LOS ANGELES-This is why they play the game. On paper, playing the Washington Huskies at home looked to be an easy win for USC. After strutting their stuff in a lopsided, proven victory on the road against Arizona State, the Trojans walked into the Los Angeles Memorial Coliseum as heavy favorites to come away with their second Pac-12 Conference South Division win. Not so fast.
The Huskies had other things in mind, mainly, a 17-12 upset road win that pretty much kicked in the Trojans aspirations for a national title run and delivered a severe blow to USC’s chances of winning the conference crown. It’s not the end of the season, but it was a devastating loss for a team that was once ranked as high as No. 8 in the country.
One might say that the Huskies put the bite into the Trojans. For sure, this defeat is going to sting USC for awhile. The way they played on defense all night against the Trojans, Washington seemed to play with a bit of a chip on their shoulders in their first game against former coach and now USC head man Steve Sarkisian.
No, that would be incorrect. Instead of playing with a chip on their shoulders, Washington really played like a bunch of madmen out to get someone who had done something wrong to them, especially on the defensive end. The Huskies defense came heavy, and they came hard. They came often. Washington’s defense interrupted the Trojans’ offensive fluidity with pressure all night on quarterback Cody Kessler,
More impressively, the Huskies did something that didn’t seem possible, and that is they managed to bottle up Kessler and the Trojans’ high-flying offense that came into the contest averaging 316 passing yards a game (No. 17 in the nation). Washington held Kessler, who started off the season as a leading Heisman Trophy candidate, to just 156 yards through the air on 16 completed passes from 29 pass attempts for the game.
JuJu Smith-Schuster (6 receptions, 82 yards) and Adoree’ Jackson (3 catches, 3 yards) wound up not being even on the productive radar screen as the Huskies’ aggressive play kept the Trojans’ playmakers in check throughout the evening. Yeah, it was that kind of party. It was the kind of party the Trojans’ football team would rather not attend.
The Huskies established their defensive will on the flow of the game on the first series. The first time Kessler dropped back to pass he was knocked to the ground under a heavy rush. He would throw an interception the next time he went back to throw. For the first time this season, the Trojans’ normally explosive offense didn’t have any real continuity.

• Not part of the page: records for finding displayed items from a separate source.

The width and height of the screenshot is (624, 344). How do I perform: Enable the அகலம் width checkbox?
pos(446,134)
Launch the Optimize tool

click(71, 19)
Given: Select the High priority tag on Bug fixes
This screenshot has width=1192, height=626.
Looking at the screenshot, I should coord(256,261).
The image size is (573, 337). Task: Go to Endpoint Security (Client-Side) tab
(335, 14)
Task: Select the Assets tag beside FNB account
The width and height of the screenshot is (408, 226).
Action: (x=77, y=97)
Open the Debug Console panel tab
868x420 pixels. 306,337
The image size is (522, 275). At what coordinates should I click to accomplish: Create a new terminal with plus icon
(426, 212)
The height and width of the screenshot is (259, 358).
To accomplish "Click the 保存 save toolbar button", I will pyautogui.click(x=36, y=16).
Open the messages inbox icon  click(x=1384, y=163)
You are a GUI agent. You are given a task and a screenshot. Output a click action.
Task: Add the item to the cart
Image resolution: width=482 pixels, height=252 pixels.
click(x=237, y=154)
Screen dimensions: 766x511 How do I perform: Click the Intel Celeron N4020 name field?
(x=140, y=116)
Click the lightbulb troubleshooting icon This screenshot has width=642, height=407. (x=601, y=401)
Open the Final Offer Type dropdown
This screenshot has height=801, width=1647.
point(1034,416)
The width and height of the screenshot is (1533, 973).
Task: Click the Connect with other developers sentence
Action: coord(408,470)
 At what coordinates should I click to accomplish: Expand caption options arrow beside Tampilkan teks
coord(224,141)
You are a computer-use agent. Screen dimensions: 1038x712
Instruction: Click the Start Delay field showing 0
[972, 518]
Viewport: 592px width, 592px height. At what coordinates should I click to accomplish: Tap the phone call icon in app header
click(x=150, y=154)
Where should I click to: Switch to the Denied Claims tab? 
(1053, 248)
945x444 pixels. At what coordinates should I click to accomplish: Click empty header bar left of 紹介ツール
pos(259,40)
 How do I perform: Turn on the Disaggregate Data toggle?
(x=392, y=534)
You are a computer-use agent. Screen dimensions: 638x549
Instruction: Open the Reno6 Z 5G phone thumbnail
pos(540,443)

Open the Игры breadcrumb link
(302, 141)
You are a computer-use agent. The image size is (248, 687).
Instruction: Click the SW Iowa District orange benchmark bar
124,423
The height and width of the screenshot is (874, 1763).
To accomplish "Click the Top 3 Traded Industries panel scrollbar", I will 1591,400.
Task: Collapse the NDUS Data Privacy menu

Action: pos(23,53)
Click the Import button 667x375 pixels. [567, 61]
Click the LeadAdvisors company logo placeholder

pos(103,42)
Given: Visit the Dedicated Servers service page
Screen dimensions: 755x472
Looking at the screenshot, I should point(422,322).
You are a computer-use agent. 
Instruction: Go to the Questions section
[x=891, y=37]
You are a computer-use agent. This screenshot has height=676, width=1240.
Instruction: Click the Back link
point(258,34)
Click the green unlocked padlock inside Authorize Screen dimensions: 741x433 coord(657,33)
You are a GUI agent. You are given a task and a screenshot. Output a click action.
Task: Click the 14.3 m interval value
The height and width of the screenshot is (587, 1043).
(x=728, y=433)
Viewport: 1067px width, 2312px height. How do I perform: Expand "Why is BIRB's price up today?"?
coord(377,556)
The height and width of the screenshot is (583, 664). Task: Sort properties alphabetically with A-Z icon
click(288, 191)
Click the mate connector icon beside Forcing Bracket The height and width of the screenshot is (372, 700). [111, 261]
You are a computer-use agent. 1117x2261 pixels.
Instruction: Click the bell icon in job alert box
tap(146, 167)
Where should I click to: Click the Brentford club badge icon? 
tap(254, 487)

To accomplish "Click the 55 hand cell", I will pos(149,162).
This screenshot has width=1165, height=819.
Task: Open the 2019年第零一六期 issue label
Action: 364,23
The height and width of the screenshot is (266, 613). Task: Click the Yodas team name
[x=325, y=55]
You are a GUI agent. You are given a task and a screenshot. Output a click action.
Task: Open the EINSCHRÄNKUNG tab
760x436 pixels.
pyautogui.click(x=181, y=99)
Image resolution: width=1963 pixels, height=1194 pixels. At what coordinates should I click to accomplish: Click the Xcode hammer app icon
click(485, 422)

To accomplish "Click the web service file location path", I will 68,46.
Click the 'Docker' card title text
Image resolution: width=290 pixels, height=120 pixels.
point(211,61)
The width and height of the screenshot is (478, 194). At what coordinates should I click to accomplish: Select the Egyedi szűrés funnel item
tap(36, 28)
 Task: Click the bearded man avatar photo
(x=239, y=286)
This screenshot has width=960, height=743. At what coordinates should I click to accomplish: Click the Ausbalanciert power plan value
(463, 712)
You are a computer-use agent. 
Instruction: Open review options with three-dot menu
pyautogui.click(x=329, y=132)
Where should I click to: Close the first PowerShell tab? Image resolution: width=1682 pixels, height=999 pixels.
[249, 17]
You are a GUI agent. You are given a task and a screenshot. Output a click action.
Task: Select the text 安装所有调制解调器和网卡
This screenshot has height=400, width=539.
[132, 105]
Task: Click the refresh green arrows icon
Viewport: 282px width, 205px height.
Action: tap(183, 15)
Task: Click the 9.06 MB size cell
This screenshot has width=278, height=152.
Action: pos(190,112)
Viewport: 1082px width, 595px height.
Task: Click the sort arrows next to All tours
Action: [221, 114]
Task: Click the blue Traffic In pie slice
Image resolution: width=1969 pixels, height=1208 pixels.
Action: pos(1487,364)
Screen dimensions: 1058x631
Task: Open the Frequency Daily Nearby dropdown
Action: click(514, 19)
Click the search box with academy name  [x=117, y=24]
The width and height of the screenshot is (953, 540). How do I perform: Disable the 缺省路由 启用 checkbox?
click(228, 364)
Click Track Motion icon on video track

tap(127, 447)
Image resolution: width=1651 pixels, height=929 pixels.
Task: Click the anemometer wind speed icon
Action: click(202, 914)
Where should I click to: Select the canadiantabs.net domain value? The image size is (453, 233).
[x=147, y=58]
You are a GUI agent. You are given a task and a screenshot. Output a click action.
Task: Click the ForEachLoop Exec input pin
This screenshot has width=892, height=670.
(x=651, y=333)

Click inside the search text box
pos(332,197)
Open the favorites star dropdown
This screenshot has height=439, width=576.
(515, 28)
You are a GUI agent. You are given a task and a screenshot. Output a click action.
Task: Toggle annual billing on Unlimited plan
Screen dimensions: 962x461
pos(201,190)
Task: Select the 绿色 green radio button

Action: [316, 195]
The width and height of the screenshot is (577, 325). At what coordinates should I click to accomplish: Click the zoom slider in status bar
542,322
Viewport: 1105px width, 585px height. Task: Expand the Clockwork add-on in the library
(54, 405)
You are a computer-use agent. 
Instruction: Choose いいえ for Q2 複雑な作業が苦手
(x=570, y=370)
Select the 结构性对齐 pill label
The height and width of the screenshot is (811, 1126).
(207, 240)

Nor did it have an answer to Washington’s smothering, over-the-top defense, although the Trojans’ antidote of running the ball proved to be effective with Tre Madden (17 carries, 120 yards) and his running mates accounting for a total of 190 yards on the ground.
As the Huskies effectively took away USC’s passing game, it also took away the Trojans’ offensive identity and ability to make the quick-strike play that usually puts fear into opponents. That wasn’t the case against Washington. The Huskies didn’t play like a team intimidated by the Trojans’ previous success. They played USC like a conference rival-tough.
Maybe the presence of NFL Hall of Fame quarterback and former Washington star Warren Moon lit a fire under the Huskies’ seat and had them all jacked up. Maybe being heavy underdogs might have gotten under their crawl space. Whatever the reason, Washington put the clamps on USC long enough to come away with the “W.”
Now with their second Pac-12 Conference loss in front of their home crowd, it’s the Trojans that need to get fired up or else their promising season could wind up looking like one of missed opportunities.